Smith v. United States

93 F. 194 | 2d Cir. | 1899

PER CURIAM.

The importations in controversy were “crocus,” an article which is produced from the dross or residuum of burnt pyrites treated by a process to eliminate the sulphur, and which is used principally as a polishing powder, but to a considerable extent as a painter’s color. This appeal presents the question whether the importations should have been classified for duty under paragraph 61 of the tariff act of 1890 (26 Stat. 567, c. 1244), or under paragraph 138, or under those tariff: provisions applicable to articles not enumerated or otherwise provided for in the act. Paragraph 61 subjects to duty “all other paints or colors.” Paragraph 133 subjects to duty “iron ore, including * * * the dross or residuum from burnt pyrites.” The importations are clearly not within the designation of paragraph 133, because they have been advanced beyond the category there defined, into an article having a distinctive name and character, by a process of treatment which adapts them to a different use, although not exclusively so. Although they are not described by the specific name by which they are commonly called, they meet the description of a paint or color as fully as do many other articles enumerated under that general classification. Paragraph 61 is the concluding clause of the schedule in the act entitled “Paints, Colors and Varnishes”; and the preceding clauses of the schedule enumerate among other paints and colors such articles as “ochery earths,” “sienna earths,” “umber earths,” “barytes,” “whiting,” and “oxide of zinc.” Paragraph 61 is intended to prescribe the duty on all other paints and colors not specifically mentioned in the preceding clauses. As the importations are within the description of the paragraph, and are nowhere else enumerated in the act by their specific name, that paragraph supplies their appropriate classification for duty purposes. Being there enumerated by a general descriptive term, those provisions of the tariff act relating to articles not enumerated or not otherwise provided for cannot be resorted to for the purpose of ascertaining their proper classification.

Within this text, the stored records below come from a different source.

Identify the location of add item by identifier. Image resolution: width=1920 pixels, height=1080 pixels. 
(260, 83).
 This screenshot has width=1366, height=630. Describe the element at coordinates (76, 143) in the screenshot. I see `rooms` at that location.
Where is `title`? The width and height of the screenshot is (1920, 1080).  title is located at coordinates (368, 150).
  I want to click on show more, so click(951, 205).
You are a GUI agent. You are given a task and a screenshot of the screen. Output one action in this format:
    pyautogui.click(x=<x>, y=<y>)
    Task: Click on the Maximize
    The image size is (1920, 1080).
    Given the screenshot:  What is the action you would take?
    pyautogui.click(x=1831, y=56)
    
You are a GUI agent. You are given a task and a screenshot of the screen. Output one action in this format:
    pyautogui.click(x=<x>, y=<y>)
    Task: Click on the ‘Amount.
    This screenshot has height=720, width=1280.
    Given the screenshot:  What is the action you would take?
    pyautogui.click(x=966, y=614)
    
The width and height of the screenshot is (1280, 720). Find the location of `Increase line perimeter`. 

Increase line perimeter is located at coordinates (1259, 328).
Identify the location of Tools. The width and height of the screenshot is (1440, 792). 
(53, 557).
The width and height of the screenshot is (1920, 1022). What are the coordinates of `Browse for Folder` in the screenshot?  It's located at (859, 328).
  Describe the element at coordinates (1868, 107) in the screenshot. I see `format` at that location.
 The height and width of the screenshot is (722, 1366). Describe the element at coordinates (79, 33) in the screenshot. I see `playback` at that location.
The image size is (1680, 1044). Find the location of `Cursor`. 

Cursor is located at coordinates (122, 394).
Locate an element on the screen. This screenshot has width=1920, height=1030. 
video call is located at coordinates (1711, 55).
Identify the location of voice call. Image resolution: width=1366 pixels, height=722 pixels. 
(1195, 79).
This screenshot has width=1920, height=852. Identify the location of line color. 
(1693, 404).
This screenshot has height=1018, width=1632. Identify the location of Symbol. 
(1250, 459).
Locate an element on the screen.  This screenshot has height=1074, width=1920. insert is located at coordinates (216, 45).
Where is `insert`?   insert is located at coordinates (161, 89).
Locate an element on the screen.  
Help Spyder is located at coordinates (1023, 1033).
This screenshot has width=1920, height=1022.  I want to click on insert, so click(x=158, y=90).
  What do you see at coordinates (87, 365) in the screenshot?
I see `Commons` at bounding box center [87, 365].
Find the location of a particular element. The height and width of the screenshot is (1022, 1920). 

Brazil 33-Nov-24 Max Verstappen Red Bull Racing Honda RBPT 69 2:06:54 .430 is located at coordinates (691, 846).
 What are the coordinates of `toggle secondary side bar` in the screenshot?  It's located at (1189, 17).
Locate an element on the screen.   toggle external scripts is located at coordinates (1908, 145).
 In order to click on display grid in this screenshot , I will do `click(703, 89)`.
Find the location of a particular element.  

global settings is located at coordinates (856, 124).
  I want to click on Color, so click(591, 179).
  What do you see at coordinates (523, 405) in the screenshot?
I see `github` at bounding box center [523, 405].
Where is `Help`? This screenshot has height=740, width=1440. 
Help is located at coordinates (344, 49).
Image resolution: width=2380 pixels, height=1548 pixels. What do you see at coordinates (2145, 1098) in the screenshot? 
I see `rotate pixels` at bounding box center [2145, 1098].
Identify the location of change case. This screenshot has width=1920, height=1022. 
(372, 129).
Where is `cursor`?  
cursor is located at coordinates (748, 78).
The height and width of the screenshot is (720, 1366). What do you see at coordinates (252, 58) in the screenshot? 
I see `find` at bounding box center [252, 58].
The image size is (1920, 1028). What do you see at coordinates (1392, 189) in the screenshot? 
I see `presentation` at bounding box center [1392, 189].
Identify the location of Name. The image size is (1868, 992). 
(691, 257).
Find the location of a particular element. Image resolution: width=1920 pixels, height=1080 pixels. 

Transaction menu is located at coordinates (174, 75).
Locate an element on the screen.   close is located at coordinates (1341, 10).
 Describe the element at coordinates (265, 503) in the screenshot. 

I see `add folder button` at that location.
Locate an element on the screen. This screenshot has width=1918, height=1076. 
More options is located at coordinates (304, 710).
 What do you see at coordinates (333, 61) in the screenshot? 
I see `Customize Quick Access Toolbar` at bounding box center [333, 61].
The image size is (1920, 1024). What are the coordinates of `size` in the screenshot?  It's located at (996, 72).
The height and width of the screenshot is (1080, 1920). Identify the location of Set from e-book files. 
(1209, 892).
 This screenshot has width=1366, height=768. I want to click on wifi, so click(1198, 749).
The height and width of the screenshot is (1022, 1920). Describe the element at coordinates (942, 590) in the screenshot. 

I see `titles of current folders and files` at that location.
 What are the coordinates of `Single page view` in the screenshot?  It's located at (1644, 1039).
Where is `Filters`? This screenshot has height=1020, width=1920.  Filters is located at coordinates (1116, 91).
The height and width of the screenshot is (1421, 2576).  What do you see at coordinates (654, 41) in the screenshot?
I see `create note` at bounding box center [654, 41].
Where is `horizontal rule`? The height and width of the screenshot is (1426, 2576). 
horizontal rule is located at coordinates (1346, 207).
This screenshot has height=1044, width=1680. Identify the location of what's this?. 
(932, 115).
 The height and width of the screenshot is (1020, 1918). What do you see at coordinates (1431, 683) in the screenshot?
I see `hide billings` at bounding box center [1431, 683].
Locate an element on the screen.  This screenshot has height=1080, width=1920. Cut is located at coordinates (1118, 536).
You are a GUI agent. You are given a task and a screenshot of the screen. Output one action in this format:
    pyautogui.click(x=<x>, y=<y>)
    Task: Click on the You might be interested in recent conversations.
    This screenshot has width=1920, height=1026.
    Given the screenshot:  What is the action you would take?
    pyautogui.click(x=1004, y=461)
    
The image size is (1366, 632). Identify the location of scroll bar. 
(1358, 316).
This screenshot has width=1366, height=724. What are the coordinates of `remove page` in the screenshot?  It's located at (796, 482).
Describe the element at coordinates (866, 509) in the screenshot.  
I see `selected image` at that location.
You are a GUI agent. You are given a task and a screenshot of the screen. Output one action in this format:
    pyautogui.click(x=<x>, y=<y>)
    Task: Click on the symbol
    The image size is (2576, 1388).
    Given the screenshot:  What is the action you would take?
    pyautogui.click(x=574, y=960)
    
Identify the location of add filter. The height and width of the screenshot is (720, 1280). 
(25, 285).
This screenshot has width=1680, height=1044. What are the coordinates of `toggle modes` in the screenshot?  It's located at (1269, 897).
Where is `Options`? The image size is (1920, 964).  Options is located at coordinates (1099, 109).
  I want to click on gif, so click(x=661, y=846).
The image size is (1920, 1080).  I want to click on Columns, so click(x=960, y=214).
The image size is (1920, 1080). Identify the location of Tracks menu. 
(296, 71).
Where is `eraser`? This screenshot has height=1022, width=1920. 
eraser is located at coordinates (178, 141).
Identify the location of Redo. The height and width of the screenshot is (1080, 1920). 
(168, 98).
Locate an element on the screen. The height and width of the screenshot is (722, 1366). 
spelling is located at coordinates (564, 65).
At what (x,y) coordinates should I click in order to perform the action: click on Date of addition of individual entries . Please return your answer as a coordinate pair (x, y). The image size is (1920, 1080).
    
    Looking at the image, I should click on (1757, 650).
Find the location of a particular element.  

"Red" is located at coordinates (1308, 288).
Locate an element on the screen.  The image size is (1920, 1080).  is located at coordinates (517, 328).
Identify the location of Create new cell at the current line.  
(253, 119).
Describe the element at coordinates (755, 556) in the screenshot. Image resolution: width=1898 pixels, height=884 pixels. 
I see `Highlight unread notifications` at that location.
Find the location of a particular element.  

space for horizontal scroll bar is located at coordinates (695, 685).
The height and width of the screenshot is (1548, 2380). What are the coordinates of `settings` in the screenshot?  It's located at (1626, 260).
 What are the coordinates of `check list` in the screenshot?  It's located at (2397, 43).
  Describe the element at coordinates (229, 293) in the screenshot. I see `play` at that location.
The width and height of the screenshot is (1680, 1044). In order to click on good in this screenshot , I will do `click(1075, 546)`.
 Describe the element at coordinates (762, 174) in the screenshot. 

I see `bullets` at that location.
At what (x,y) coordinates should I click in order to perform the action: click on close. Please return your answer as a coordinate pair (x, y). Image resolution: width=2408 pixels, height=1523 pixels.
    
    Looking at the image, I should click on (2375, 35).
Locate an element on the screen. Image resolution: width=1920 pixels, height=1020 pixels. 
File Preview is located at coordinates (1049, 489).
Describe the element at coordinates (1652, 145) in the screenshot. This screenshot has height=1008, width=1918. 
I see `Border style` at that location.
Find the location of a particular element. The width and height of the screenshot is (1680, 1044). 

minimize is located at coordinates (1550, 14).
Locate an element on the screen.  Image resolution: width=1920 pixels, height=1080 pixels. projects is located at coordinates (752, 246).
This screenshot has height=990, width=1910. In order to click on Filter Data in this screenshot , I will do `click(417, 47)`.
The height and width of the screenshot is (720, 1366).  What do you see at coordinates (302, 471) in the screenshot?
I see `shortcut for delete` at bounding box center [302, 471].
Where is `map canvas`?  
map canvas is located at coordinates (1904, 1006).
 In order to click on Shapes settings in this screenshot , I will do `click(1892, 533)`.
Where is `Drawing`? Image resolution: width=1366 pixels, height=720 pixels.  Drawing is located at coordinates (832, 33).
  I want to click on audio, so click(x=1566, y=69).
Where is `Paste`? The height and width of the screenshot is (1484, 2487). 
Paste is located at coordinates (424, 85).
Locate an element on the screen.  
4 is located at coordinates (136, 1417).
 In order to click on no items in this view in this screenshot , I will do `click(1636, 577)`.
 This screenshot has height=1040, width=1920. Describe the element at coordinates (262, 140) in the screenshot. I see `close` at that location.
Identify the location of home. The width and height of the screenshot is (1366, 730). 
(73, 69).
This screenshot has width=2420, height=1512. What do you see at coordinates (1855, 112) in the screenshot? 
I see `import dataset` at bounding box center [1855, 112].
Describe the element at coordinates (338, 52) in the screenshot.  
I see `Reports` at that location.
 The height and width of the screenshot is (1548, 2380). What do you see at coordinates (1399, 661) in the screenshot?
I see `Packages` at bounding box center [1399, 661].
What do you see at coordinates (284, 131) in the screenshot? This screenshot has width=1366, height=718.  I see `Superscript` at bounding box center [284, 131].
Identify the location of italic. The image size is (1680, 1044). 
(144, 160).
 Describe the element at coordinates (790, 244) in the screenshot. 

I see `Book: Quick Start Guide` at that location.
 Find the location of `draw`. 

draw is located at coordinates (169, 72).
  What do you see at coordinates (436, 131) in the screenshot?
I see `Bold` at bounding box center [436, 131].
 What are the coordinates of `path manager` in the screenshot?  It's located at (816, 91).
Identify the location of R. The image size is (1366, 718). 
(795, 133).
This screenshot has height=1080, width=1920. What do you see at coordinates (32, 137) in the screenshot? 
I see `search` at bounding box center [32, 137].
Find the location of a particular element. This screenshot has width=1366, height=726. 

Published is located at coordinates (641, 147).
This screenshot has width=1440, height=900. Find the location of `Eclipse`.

If the importations were not capable of use as colors, they would not be dutiable under paragraph 61, because they would not have been colors in fact. But because they were adapted also for some other use, though that were the predominant use, they were none the less colors. The test of predominant use is only resorted to in those cases where it is necessary to find the proper location of a dutiable article which falls within two or more classifications, either of which, standing alone, would adequately describe it, and in those cases in which an article is enumerated by reference to its use. Thus, if a duty were imposed by the act upon “polishing powder,” and an-. other upon “colors,” and there were no other provisions indicative of the legislative intent, the importations now in controversy would be described by both, and it would be appropriate to resort to that test; and, because the predominant use of crocus is as a polishing *196powder, it would be more appropriately located for duty under that provision.

We concur in the conclusions réached by the court below (8á Fed. 158) and by the board of general appraisers. The decision of the circuit court is affirmed.